Quando non esiste una situazione di patologia, i criteri di esecuzione dei pagamenti sono tutt’affatto diversi da quelli ispirati al principio di parità. A tale conclusione si perviene quando si esamina la norma in tema di imputazione dei pagamenti. Nell’ambito del rapporto bilaterale creditore-debitore, se vi sono più obbligazioni[9], il criterio di soddisfacimento non è quello della distribuzione paritaria percentuale (fra più ragioni di credito), ma quello della scadenza del debito e, poi, quello della protezione del debito meno garantito; la descrizione scalare contenuta nell’art. 1193 cc né è un esempio. L’imputazione del pagamento va fatta in modo proporzionale solo quando non soccorrono gli altri (e precedenti) criteri.

Il criterio di imputazione dei pagamenti può essere trasferito alla fattispecie nella quale non vi sono più debiti bilaterali, ma vi sono più debiti/crediti fra un debitore e più creditori. Anche in questo caso, le risorse disponibili nel patrimonio del debitore non vanno distribuite paritariamente, ma vanno attribuite ai singoli creditori in ragione, ad esempio, della scadenza del debito[10].
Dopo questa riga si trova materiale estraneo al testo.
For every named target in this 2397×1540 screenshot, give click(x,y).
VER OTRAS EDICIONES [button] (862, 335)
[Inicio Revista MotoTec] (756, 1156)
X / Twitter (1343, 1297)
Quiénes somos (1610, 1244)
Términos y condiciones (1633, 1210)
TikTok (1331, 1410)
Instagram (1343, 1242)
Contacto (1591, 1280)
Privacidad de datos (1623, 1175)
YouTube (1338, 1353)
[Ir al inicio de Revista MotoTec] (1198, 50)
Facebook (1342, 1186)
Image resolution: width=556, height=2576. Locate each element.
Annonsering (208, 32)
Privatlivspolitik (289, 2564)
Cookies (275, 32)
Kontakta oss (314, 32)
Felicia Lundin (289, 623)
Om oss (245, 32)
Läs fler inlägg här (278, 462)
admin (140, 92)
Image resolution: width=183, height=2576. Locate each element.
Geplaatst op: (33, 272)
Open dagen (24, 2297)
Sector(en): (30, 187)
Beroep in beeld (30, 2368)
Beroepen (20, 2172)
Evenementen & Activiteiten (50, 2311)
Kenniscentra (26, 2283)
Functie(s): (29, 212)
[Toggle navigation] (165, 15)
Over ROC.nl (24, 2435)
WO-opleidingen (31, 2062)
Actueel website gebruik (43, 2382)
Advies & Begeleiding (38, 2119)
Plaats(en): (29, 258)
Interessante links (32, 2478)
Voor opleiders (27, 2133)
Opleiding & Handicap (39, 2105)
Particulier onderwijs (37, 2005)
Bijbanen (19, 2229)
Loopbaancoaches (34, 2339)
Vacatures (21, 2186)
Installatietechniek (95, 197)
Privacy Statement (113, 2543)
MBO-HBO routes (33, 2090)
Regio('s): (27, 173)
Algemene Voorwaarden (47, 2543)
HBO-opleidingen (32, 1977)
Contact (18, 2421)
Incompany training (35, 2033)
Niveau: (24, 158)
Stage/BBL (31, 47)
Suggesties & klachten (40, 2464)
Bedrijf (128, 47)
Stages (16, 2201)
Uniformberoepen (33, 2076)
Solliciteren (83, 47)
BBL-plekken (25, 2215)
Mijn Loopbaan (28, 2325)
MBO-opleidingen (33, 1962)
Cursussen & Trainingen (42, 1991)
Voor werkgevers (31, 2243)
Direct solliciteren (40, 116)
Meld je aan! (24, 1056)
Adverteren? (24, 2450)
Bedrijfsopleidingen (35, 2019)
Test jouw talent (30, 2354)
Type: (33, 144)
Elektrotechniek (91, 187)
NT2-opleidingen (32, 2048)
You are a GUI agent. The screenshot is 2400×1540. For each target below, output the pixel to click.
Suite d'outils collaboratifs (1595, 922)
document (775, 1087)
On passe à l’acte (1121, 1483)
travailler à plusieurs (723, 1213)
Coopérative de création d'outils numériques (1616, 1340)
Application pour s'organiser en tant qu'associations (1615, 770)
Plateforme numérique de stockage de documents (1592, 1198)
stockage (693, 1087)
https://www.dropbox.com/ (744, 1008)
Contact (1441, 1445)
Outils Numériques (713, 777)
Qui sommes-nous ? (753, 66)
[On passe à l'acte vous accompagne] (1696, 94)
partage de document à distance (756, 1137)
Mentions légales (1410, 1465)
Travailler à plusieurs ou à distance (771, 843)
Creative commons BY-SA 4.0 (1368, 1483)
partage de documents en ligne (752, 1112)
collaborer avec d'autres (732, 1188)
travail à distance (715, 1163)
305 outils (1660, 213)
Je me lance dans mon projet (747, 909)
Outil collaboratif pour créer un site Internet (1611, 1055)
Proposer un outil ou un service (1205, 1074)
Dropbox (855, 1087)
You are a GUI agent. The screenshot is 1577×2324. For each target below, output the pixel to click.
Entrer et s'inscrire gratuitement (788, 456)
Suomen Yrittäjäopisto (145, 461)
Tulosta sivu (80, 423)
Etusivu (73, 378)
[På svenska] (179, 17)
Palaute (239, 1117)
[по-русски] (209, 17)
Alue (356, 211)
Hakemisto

Da queste prime e semplici riflessioni, sortisce già una prima, provvisoria, conclusione. Il principio della par condicio creditorum non è assoluto perché non va invocato quando il patrimonio del debitore è sufficiente a garantire il soddisfacimento di tutti i creditori.

Ciò significa che la par condicio è disciplina che si applica solo quando più creditori concorrono sul patrimonio del debitore e quel patrimonio non è capiente per garantire il soddisfacimento di tutti.

Di par condicio, allora, si deve discutere solo in presenza di un concorso; cioè il concorso di più creditori su un patrimonio insufficiente.

3. Par condicio e insufficienza patrimoniale. Il debitore “civile”

La postulazione espressa in chiusura del paragrafo precedente deve, ora, essere più compiutamente dettagliata.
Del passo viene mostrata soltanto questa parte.